Collared Plover (Charadrius collaris)
The Collared Plover (Charadrius collaris) is commonly found throughout the year in Mexico, Northern Argentina and central Chile, with a few being recorded in Guatemala. They are both coastal and inland birds, and frequent beaches, wetland areas, rivers and even ponds. Adult Collared Plovers are white on their bellies, with a black band across their chests. Male Collared Plovers have white on their foreheads with chestnut coloring on their midcrown and nape. Their legs are yellow in color and in flight, plumages are dark featuring a white wing bar. The females look very similar to their male counterparts, except for having a brown tinge to their black feathers.
These coastal and inland birds are extremely wary and are generally loners, very rarely being seen in flocks. They have a unique manner of scavenging for food, which is referred to as a run-and-pause technique. Most wader groups will use probing to find the insects and invertebrates, but the Plover prefers to keep moving, only stopping at intervals at the sight of movement. Nests are either built in the ground just above the tide line, or more inland. Female Collared Plovers lay two to four eggs at a time that are cream in color and have brown blotches. The males will engage in ground displays, to catch the eye of a suitable partner. Collared Plovers do not change plumage during or between breeding seasons.

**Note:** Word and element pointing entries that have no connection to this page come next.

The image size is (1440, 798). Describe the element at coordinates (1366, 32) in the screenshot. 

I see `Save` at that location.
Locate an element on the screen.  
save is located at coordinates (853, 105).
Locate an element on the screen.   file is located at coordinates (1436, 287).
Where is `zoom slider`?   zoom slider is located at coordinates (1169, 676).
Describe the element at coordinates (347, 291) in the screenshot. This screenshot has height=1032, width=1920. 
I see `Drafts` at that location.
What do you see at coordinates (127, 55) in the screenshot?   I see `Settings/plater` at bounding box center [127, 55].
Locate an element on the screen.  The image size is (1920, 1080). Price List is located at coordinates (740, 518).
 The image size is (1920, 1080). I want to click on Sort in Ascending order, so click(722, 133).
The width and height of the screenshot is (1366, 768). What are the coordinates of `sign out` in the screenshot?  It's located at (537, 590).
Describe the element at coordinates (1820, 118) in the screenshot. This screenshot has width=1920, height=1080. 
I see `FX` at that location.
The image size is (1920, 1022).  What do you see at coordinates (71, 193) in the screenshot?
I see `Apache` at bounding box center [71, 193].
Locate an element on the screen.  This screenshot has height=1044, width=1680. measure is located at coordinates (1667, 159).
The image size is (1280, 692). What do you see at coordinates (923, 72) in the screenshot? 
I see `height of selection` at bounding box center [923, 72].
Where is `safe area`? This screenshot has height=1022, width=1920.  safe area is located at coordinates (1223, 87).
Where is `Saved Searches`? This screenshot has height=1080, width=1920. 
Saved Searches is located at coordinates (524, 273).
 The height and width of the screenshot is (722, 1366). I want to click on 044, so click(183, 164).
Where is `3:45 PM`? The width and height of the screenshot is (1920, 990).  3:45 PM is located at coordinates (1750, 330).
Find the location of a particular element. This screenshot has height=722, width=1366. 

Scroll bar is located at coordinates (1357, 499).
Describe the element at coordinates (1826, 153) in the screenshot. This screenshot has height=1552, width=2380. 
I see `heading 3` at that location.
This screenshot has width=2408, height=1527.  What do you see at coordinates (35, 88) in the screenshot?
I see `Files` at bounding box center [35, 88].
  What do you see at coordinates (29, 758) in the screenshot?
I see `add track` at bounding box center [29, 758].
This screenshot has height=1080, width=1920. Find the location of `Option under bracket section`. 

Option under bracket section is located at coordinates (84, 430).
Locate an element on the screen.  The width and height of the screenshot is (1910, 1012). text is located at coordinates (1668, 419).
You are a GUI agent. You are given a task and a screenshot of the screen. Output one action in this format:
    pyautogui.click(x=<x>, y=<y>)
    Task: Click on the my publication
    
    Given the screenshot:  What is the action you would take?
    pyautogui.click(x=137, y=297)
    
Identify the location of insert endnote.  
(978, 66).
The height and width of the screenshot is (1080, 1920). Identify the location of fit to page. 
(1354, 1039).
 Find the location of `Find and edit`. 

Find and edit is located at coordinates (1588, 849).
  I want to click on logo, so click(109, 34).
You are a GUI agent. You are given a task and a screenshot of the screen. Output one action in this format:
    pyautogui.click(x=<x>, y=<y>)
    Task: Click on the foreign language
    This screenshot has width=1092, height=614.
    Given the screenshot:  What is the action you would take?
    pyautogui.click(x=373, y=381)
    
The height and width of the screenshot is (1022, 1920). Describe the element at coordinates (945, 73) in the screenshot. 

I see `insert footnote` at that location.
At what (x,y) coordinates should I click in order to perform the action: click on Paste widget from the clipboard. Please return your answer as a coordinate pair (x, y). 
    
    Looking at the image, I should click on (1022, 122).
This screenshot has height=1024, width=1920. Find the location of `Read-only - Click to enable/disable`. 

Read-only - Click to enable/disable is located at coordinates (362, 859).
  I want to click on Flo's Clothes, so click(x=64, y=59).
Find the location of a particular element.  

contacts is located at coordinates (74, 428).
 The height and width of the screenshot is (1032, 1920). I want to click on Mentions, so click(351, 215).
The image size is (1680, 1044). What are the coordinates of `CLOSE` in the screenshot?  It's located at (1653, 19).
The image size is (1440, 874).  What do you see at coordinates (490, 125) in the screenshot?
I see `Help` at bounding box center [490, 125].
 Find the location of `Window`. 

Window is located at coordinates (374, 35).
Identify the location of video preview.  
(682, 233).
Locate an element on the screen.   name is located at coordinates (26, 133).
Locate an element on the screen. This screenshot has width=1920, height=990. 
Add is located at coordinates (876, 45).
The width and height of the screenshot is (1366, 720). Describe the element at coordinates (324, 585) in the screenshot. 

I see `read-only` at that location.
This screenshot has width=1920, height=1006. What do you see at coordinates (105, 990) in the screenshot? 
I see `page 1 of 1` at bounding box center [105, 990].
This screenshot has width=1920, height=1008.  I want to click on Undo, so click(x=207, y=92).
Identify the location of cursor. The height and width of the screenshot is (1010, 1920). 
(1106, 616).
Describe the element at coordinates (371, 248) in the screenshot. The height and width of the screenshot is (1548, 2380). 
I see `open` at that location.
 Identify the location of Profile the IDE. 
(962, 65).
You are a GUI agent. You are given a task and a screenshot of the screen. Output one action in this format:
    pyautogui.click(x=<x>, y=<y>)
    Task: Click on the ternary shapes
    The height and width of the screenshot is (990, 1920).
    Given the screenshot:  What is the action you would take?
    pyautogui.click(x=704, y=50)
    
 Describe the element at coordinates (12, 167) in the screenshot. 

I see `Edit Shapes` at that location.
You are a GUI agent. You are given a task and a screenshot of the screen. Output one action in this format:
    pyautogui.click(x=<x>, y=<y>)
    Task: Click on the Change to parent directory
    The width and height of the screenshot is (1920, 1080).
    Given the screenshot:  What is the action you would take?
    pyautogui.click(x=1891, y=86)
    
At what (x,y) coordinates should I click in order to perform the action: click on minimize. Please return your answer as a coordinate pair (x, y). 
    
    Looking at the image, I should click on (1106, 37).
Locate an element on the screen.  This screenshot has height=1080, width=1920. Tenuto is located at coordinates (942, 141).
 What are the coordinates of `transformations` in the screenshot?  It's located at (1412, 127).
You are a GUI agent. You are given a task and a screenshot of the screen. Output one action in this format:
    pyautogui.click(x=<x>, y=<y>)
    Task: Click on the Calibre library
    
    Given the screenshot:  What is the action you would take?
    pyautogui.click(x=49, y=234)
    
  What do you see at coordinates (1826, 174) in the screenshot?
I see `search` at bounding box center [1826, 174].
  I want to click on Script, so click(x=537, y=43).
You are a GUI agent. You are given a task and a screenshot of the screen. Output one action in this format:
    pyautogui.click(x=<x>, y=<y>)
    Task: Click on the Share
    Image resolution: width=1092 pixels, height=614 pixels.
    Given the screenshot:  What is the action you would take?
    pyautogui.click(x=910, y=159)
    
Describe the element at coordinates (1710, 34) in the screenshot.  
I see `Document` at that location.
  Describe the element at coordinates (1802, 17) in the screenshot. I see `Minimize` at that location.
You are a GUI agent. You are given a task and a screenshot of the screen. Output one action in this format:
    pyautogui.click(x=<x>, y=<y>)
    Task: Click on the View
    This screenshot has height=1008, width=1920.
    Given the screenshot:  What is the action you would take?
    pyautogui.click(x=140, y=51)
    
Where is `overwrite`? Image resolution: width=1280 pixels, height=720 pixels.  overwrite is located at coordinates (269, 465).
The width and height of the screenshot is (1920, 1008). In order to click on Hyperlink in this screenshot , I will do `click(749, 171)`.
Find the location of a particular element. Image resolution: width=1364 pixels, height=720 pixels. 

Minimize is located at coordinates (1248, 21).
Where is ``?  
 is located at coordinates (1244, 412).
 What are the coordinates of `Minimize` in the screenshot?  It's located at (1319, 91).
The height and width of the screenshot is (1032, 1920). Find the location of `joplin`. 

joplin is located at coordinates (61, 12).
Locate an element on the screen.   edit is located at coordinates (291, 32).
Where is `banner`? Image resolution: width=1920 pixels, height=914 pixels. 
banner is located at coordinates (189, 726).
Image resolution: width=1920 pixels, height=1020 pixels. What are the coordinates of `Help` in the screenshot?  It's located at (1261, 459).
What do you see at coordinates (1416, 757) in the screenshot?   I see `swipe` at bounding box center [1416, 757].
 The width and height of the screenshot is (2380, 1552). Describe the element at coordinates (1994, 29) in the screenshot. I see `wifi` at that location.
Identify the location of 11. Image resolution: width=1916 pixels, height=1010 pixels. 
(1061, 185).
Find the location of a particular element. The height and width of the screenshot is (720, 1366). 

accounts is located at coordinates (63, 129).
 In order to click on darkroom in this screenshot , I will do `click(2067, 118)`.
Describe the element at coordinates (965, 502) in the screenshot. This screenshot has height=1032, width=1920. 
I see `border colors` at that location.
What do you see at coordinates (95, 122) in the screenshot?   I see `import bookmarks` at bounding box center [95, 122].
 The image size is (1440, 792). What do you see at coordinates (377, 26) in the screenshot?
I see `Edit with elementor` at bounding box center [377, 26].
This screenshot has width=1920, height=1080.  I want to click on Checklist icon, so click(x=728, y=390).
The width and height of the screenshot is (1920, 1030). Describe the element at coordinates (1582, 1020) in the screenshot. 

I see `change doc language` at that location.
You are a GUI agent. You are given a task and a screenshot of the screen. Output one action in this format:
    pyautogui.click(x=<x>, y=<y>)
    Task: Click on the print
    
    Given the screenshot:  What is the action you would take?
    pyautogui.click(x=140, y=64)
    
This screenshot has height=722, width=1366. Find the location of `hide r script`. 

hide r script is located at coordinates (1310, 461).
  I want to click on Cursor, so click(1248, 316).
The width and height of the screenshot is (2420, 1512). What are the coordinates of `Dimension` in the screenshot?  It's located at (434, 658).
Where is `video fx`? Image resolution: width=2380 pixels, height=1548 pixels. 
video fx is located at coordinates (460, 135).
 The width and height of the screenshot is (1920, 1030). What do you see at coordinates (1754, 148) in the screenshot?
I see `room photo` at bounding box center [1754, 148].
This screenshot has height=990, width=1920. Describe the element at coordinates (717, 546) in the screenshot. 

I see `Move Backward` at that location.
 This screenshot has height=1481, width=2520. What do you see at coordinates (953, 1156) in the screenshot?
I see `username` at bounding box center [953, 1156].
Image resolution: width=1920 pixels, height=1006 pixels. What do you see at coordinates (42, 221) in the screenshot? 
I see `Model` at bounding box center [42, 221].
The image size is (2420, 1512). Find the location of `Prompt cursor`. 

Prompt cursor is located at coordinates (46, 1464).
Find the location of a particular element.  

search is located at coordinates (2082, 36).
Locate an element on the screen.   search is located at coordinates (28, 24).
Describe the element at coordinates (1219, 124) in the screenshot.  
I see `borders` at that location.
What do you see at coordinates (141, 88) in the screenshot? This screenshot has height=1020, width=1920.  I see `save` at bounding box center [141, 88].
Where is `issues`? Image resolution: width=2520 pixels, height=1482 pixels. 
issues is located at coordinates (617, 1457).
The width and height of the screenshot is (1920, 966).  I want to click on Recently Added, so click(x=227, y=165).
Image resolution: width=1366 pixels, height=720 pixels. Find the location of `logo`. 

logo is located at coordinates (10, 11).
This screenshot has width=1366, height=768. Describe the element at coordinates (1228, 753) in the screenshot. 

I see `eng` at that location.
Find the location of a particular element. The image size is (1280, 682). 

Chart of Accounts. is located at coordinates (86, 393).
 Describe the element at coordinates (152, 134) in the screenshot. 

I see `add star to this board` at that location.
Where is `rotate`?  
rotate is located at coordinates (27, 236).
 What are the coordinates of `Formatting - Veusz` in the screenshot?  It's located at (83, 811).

As research has shown that the number of individual Collared Plovers is estimated at approximately 10,000, there is no cause for concern in regard to the conservation of the species. Due to the minimal decline in the population over ten years, these birds are not expected to reach the threshold of extinction any time soon. Conservationists are constantly monitoring the populations, but it is safe to say that these fast running birds will be seen along the shores for many years.